In a 4 voice canon or more, the process has an added step since there are really 2 three part canons (or more if there are more than 4 voices). Basically, R1 will become the P of the second canon, so for a 4 voicer we have P-R1-R2-R3. We split them in two, P-R1-R2, then R1-R2-R3 (which would be P-R1-R2 when calculating this second canon). Let's say the first canon, P-R1-R2, has the P in middle voice. You know what to do. Now the second canon, R1 becomes P. So now our new P, let's say it's in an outer voice. the entire thing may look like :P-Alto, R1-Soprano, R2-Tenor, R3-Bass. You should also know how to calculate the structural DC inversion of a canon with P in an outer voice by now. As you can see, you will have to write the entire 4 part canon while keeping in mind there are really two 3 parters in operation at once. It's best to attempt to make both canons in DC 8, though he does give one where canon one is in DC 12 and the other is in DC 10. P-R3 does not get calculated, R3 should be good harmonically with the P and all other voices automagically. Just make sure to not get lost, v1/v2 of canon one CU1, v1/v2 of canon one CU2, CU3 etc (however many CU you're using) should add up to canon one's DC inversion. as you do this make sure note by note that v1/v2 of canon two CU1 adds up to canon two's structural DC inversion. remember that all canonic units of a given canon all add up to the same DC inversion automagically, so all units in canon one = x and all CU in canon two = y. So if the different canons are in different DC inversions, it becomes trickier, that's why in 4 or more voicer canons it's best to make all canons in DC 8.

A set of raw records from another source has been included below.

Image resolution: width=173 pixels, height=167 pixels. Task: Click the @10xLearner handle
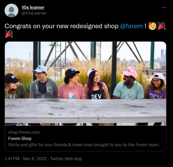tap(34, 13)
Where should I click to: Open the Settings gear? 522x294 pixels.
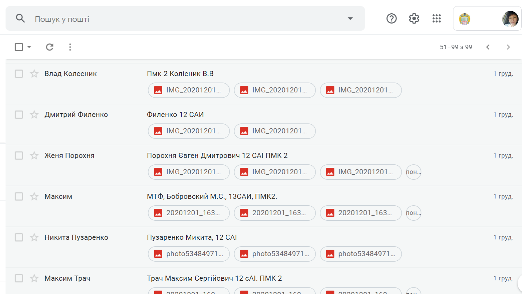[414, 18]
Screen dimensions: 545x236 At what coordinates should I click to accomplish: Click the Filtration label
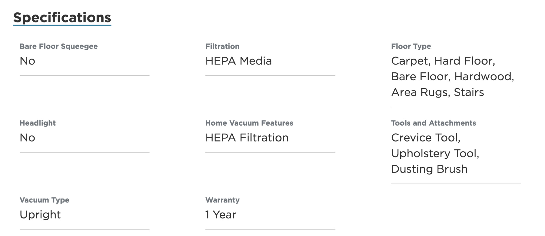point(222,46)
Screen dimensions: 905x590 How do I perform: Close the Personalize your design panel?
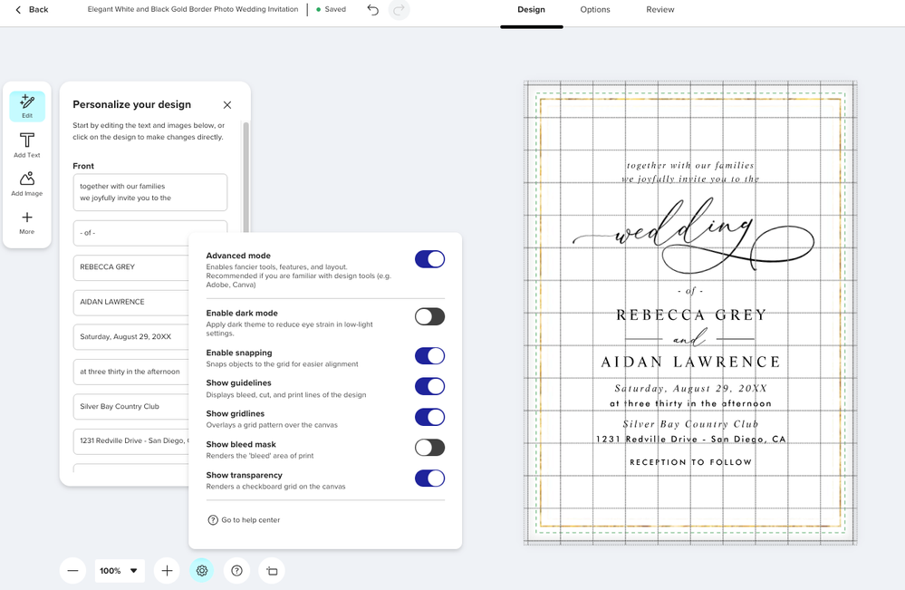(x=227, y=105)

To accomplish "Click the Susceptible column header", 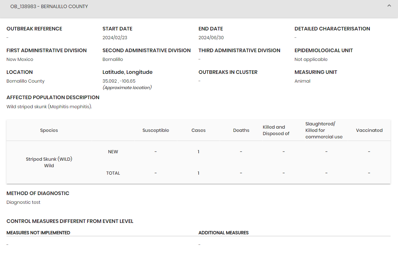I will [156, 130].
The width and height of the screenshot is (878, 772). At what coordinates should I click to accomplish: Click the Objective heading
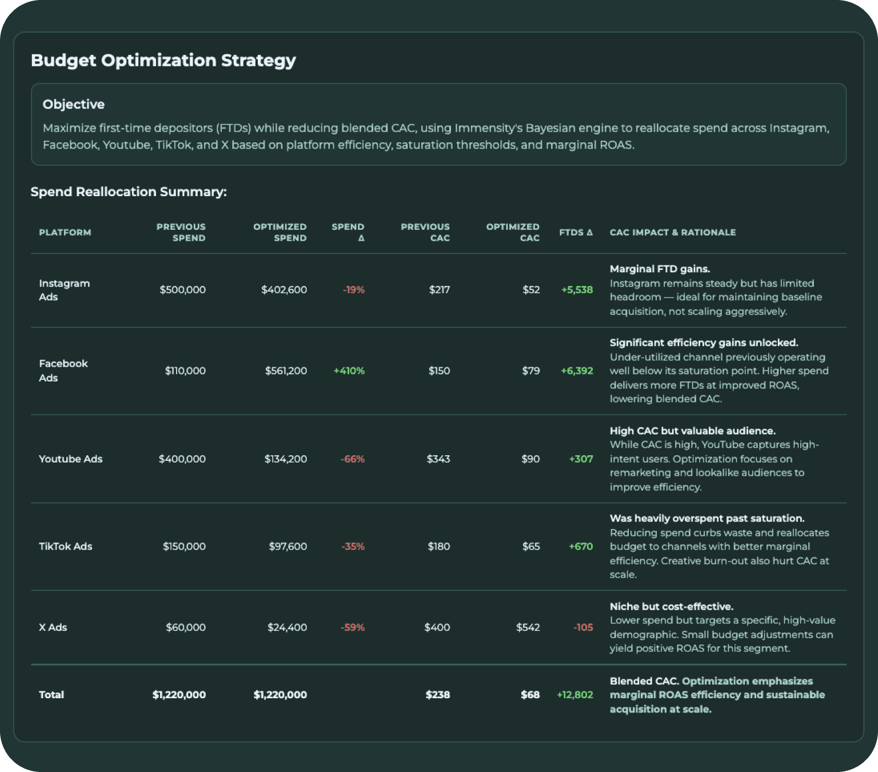coord(74,104)
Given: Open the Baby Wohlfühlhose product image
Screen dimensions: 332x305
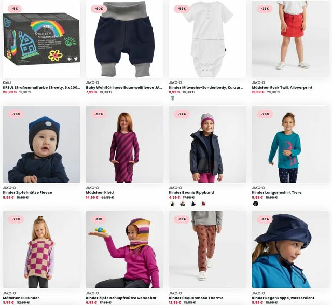Looking at the screenshot, I should [x=125, y=39].
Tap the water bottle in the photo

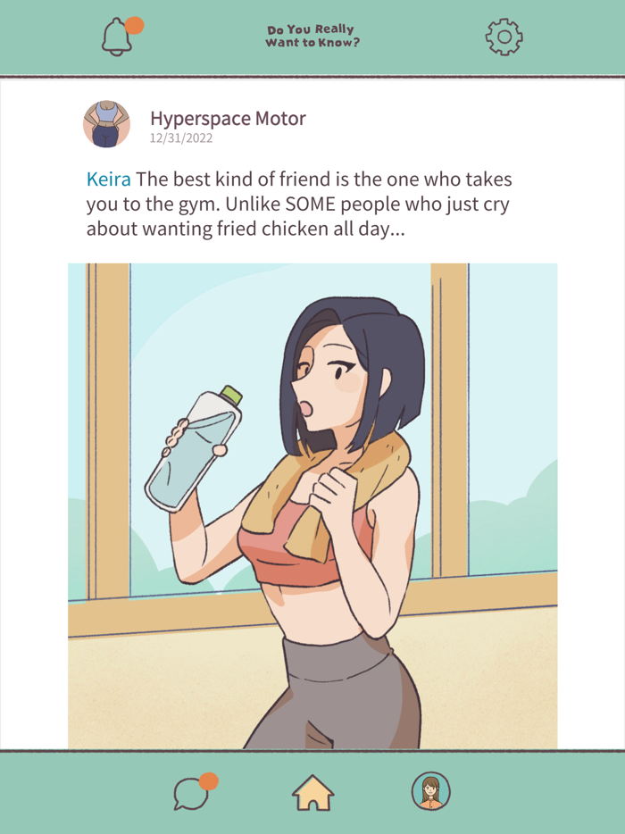pyautogui.click(x=194, y=449)
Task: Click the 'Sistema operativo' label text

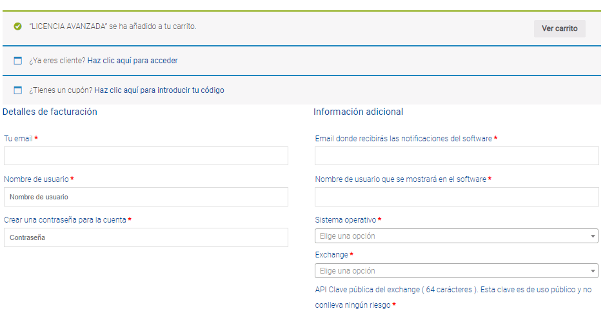Action: coord(346,220)
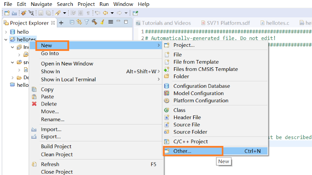Click the Collapse All icon in Project Explorer
This screenshot has height=175, width=312.
pyautogui.click(x=72, y=22)
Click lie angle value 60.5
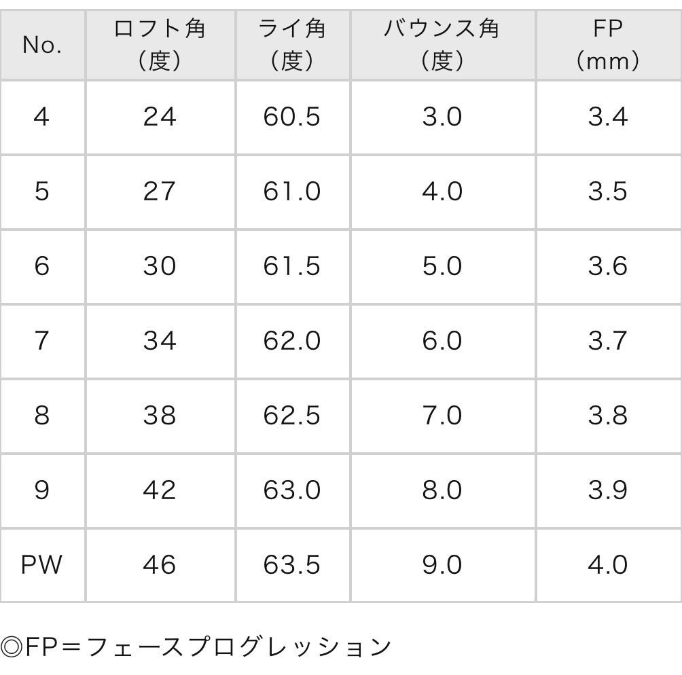The image size is (682, 675). 292,117
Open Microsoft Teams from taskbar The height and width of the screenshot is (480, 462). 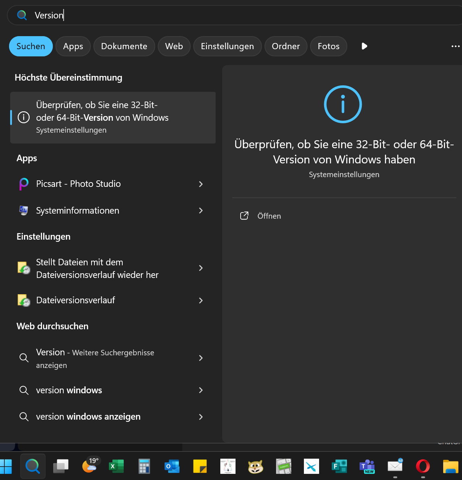[x=367, y=466]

In invertible canon, the DC inversion for both R above and R below the P are calculated rather simply. Let's say the R above is a 6th above P (starts on C in the P, A on the R). Now let's say The R below starts on B below that C, so that R in the upper voice is a 7th from R in the lower. That's our DC inversion for both versions, DC 12 (7+6=DC 12). Simply take the interval from R in the upper voice to the P, and add that to the interval from R in the upper voice to R in the lower voice (C-A is 6, A-B is 7, 6+7=DC12). So now you've only to write out both at once, in DC 12.

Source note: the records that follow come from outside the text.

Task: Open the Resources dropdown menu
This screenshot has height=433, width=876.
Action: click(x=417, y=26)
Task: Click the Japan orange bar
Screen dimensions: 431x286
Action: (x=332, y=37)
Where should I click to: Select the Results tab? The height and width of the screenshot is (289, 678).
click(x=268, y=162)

In contrary motion, it's even easier, I had a lot of fun with these. No DC is involved, just an easier to use series of numbers.

Basically, he shows how to make a series of numbers, once again using his repeat method. Once again it's unnecessary as the series numbers will automagically check out fine no matter where you calculate from. Let's say it's a one CU canon. The interval from the R-P in bar 2 of the composition and the interval from R-P in bar 3 give us our series numbers. That's our replacement for DC inversions for contray motion canons. Let's just say we had an interval of 7 and 8 in bars 2 and 3 respectively. write out the smaller number going to 1, and then to the left a few as well, you may wish to write it out the left a whole lot you may not:


10 9..8..7..6 5..4..3..2..1

......^ origin point

now then, as long it all checks out you're fine. Let me add that you can have a bit of voice expansion and crossing in these numbers. Instead of a 5/6, you could have a 12/6 or 5/13 since 12 is a 5th plus an octave and 13 is 6 plus an octave. -2 is a seventh, -3 is a sixth, so voice crossing works as well as voice expansion, no need to keep the voices with an octave of each other. You can therefore have a fuckton of fun with contrary motion canon, if it sounds good to you it is good, provided the series numbers match (taking into account the awesome fact of octave displacement of course, 2/3 works as well as 2/10 or 9/3 etc). If you have more than one CU then each one gets a separate number series.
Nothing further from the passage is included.